EU leaders will wait until the new year before unveiling their plan to save Theresa May’s Brexit deal amid fears that the political turmoil in the UK would jeopardise any announcement long before the deal is voted on.

The bloc plans to hold back its best cards until January, sending the prime minister back to Westminster on Friday with warm words and a written commitment to help her in her renewed attempt to get the plan through parliament.

The prime minister on Thursday night insisted to her counterparts that she would have the numbers in the Commons to pass the deal if they would only give her something to help it “over the line”.

But arriving at the meeting, she played down the possibility of an “immediate breakthrough”, while senior UK government officials admitted that she had not brought any documented proposals for the other leaders to consider.

Speaking in the margins of the meeting, an EU official said there would be a “little bit of candy this time, and then once we see how that goes a little more candy in January”.

But it is far from clear that even an eventual final offer from the EU will be enough to win over Tory MPs, after 117 of them voted no confidence in her leadership.

The prime minister appears to have already jettisoned Brexiteer calls for a built-in time limit or expiration to the controversial backstop – despite having reportedly pledged to her MPs ahead of the confidence vote that she would only sign up to it if it was made temporary on a legally-binding basis.

It is understood that the prime minister did not mention time limits or an expiration date in a bilateral meeting with Irish prime minister Leo Varadkar when the policy was discussed.

The EU leaders issued a bare-bones written statement after the meeting warning that deal “is not open for renegotiation”. But on the backstop they assure the UK it is the EU’s “firm determination to work speedily” to replace it with trade agreement.

The statement says the policy will “apply temporarily, unless and until it is superseded by a subsequent agreement” and that the EU will “use its best endeavours” to get it replaced quickly “so that the backstop would only be in place for as long as strictly necessary”.

Ms May told a closed-door meeting of leaders on Thursday night: “There is a majority in my parliament who want to leave with a deal, so with the right assurances this deal can be passed.

“Indeed it is the only deal capable of getting through my parliament.”

She called on leaders to give her something that would “change the dynamic” in Westminster, adding: “We have to change the perception that the backstop could be a trap from which the UK could not escape. Until we do, the deal – our deal – is at risk.”

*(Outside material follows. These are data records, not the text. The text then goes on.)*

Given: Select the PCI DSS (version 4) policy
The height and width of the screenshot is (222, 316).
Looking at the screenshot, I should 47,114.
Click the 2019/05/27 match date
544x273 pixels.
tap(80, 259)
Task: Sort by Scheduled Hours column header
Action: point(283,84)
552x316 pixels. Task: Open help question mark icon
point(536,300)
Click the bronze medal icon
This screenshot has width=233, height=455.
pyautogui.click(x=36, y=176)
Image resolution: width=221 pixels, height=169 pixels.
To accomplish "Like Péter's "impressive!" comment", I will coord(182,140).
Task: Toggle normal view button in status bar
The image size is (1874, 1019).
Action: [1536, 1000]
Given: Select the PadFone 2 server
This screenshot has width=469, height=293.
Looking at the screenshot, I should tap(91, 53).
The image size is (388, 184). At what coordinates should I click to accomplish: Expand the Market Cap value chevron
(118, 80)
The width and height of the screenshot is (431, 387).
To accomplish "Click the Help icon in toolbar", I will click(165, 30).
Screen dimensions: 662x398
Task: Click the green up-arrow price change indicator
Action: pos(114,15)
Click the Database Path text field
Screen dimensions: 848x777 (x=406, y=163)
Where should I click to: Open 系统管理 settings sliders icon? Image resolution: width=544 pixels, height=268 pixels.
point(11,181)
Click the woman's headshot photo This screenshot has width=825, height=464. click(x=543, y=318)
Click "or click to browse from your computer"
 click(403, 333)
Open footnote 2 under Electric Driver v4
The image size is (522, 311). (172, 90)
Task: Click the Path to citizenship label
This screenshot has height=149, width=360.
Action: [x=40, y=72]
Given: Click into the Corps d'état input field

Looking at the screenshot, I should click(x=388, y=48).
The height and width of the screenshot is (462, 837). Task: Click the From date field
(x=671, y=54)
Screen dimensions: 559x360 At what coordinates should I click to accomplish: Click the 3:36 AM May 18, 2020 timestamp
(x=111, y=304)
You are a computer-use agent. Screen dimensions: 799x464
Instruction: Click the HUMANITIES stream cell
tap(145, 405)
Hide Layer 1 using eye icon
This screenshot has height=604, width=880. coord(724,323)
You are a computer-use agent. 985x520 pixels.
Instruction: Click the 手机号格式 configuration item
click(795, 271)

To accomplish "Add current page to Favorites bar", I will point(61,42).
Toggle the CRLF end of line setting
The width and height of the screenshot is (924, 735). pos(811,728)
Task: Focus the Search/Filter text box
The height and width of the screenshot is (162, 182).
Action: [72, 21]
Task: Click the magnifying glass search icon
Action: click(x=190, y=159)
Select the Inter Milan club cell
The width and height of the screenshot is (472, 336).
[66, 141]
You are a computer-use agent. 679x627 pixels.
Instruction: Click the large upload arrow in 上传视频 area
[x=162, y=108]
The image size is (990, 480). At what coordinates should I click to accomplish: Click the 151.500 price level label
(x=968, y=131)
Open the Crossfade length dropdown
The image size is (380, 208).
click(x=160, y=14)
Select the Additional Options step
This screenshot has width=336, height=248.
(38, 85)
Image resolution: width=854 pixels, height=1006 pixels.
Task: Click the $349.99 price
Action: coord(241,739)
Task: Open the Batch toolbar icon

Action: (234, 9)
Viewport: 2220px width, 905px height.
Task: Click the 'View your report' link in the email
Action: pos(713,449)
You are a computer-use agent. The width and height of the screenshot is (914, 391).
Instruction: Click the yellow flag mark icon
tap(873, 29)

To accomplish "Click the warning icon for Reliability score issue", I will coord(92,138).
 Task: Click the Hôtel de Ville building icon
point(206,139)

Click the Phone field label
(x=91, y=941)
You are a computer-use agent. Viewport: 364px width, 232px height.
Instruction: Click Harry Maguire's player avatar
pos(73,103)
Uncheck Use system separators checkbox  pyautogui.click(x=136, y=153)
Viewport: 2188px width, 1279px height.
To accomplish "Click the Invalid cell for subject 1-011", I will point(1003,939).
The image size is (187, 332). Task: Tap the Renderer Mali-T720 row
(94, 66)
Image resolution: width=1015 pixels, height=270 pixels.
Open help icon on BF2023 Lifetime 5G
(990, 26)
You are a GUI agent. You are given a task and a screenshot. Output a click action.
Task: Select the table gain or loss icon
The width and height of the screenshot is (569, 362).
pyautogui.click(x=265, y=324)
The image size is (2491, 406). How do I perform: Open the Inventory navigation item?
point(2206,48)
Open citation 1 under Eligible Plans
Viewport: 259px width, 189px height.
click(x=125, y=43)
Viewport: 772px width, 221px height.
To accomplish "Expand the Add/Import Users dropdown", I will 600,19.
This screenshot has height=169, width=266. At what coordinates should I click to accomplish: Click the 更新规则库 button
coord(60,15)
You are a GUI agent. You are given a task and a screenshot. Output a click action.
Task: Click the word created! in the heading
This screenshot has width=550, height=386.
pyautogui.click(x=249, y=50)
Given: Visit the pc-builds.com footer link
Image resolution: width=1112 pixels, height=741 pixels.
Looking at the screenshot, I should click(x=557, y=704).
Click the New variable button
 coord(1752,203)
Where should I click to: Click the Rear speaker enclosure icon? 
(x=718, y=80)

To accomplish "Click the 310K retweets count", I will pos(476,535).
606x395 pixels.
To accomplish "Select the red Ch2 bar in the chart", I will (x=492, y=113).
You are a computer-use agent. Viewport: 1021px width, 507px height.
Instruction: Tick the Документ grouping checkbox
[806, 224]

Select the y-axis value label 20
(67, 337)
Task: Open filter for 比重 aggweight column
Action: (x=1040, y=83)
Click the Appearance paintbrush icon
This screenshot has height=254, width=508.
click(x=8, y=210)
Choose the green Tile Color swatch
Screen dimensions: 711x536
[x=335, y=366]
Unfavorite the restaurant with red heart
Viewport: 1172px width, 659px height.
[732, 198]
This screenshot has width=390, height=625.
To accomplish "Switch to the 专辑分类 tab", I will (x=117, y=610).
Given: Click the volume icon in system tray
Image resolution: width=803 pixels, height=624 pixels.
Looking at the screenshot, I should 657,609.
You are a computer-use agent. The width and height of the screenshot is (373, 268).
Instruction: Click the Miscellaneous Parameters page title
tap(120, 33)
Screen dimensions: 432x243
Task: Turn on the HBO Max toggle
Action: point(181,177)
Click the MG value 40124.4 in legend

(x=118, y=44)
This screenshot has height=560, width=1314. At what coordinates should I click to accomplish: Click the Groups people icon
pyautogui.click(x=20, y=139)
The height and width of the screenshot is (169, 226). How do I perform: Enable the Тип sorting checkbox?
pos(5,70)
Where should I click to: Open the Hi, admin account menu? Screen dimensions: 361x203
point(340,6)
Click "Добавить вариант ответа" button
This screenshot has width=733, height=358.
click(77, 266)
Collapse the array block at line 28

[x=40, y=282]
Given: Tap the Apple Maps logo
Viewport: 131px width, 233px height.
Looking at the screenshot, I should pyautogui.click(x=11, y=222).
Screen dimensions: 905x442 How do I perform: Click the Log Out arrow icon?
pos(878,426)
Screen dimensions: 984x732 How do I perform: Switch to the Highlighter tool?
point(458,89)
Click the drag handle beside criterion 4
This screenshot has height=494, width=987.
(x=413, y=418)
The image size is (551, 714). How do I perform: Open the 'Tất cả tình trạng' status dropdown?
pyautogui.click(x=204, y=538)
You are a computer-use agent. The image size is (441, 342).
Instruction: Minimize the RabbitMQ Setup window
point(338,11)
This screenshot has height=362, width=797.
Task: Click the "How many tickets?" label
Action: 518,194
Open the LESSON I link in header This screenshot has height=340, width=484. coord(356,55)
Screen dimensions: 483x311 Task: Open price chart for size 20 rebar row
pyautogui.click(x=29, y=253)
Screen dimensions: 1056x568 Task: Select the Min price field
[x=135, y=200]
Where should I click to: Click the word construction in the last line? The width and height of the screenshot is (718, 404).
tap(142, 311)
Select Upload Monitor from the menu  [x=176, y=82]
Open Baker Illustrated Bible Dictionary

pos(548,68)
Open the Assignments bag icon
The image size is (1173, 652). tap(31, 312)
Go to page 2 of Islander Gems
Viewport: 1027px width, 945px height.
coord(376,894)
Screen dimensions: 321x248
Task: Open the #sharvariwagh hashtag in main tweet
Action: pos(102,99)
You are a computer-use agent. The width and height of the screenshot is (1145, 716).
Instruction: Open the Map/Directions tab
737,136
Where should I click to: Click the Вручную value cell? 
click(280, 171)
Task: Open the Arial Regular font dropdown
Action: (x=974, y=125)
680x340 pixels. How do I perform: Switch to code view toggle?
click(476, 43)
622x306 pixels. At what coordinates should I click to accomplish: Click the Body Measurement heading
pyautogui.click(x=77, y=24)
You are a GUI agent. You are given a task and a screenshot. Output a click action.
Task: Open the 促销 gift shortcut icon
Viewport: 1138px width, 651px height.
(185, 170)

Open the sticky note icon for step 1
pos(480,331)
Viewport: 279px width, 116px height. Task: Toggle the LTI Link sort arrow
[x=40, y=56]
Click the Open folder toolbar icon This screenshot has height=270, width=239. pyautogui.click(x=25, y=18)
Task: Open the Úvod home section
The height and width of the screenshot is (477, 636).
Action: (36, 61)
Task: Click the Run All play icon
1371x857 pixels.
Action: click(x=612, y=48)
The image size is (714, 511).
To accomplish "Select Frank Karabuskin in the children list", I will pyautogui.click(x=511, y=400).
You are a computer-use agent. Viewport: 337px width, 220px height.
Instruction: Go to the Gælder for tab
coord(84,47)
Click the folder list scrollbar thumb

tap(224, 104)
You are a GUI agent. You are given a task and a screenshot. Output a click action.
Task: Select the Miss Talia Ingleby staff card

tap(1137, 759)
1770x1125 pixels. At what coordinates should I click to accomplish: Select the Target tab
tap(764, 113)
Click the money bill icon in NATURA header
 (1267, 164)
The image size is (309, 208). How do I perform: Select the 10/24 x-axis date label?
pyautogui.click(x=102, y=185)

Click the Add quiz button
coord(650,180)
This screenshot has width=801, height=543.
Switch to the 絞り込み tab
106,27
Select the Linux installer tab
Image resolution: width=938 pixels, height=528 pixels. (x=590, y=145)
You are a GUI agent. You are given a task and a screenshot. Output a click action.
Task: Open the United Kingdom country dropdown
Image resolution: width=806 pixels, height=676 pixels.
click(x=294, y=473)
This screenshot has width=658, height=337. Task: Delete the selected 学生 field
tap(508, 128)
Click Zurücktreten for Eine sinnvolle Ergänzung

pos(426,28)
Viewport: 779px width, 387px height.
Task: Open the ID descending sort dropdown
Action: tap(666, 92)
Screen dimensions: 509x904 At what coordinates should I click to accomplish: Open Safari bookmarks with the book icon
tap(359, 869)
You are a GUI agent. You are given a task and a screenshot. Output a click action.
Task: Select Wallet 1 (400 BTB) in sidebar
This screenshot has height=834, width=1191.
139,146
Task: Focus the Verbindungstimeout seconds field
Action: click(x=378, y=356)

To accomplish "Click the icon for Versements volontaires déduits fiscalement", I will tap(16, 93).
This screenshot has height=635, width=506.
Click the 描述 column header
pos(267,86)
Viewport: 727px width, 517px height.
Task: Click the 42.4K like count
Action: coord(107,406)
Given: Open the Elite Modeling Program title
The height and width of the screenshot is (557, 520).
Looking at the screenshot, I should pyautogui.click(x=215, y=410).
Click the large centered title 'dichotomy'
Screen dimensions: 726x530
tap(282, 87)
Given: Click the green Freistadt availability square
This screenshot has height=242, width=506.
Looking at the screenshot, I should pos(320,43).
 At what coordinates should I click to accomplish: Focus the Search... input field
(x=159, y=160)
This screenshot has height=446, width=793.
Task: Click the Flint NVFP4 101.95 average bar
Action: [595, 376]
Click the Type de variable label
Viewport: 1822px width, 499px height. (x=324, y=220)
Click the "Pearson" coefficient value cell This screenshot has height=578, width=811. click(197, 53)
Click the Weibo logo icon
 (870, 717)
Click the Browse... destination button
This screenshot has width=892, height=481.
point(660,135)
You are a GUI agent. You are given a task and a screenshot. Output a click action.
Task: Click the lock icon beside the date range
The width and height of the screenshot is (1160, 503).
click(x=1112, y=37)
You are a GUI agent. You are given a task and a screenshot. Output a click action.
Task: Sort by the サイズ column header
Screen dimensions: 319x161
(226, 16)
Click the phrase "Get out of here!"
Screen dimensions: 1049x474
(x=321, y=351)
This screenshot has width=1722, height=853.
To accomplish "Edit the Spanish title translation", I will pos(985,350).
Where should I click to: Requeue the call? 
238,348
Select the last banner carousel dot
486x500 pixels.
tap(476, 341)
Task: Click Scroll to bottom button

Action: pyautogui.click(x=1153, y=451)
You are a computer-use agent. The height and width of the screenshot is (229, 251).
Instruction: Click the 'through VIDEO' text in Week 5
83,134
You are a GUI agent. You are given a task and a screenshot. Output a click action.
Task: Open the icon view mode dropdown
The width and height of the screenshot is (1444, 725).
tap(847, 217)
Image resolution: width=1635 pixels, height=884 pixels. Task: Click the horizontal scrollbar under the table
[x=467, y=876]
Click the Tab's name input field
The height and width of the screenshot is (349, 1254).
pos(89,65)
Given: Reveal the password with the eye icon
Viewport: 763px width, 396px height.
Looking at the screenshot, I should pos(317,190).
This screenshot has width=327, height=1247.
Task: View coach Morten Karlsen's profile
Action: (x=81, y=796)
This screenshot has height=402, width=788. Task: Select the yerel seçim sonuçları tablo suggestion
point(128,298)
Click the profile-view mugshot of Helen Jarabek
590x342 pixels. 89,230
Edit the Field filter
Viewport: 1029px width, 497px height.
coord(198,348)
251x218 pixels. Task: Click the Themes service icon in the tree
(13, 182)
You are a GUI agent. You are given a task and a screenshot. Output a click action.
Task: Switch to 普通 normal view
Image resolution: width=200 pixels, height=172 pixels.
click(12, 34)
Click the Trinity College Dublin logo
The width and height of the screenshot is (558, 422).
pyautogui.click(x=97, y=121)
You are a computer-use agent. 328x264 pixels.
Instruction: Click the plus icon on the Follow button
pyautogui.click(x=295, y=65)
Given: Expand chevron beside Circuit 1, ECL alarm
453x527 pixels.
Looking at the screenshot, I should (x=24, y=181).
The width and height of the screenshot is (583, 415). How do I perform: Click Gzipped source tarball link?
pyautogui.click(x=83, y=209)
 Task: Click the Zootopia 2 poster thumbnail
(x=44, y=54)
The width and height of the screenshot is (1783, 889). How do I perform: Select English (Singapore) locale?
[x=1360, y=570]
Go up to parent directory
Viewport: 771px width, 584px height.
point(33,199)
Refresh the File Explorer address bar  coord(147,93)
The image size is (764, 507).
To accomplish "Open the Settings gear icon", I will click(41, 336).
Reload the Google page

But the EU has already clearly ruled out changes to the withdrawal agreement that contains the backstop, which keeps the UK tied to the EU customs area – with concessions likely to take the form of political declarations that countries will do their best to find a replacement for it, or non-legally binding protocols tacked onto the treaty.

Arriving at the summit, Mr Varadkar warned that “if the backstop has an expiry date, if there is a unilateral exit clause, then it is not a backstop”.

Jean-Claude Juncker, the European Commission president, said at a midnight press conference after the discussion: “I do find it uncomfortable that there’s an impression perhaps in the UK that it is for the EU to propose solutions. It is for the UK leaving the EU and I would have thought that it was rather more for the British government.”

He warned that there seemed to be “a very wide gap” in views in Westminster with the UK unable to agree a position amongst itself.

Earlier in the day German chancellor Angela Merkel had said: “I do not see that this Withdrawal Agreement can be changed.

“We can discuss whether there should be additional assurances, but here the 27 member states will act very much in common and make their interests very clear.”

Austrian chancellor Sebastian Kurz, who is currently chairing the European Council, struck a more conciliatory tone, telling reporters: “We are ready to accommodate Theresa May. It’s not about pushing through maximum positions but to find a provision that is the best possible for both sides.”

Juha Sipila, the Finnish prime minister, told reporters that it would be “a little bit difficult” to give the PM legally binding assurances but that leaders wanted to try and help anyway.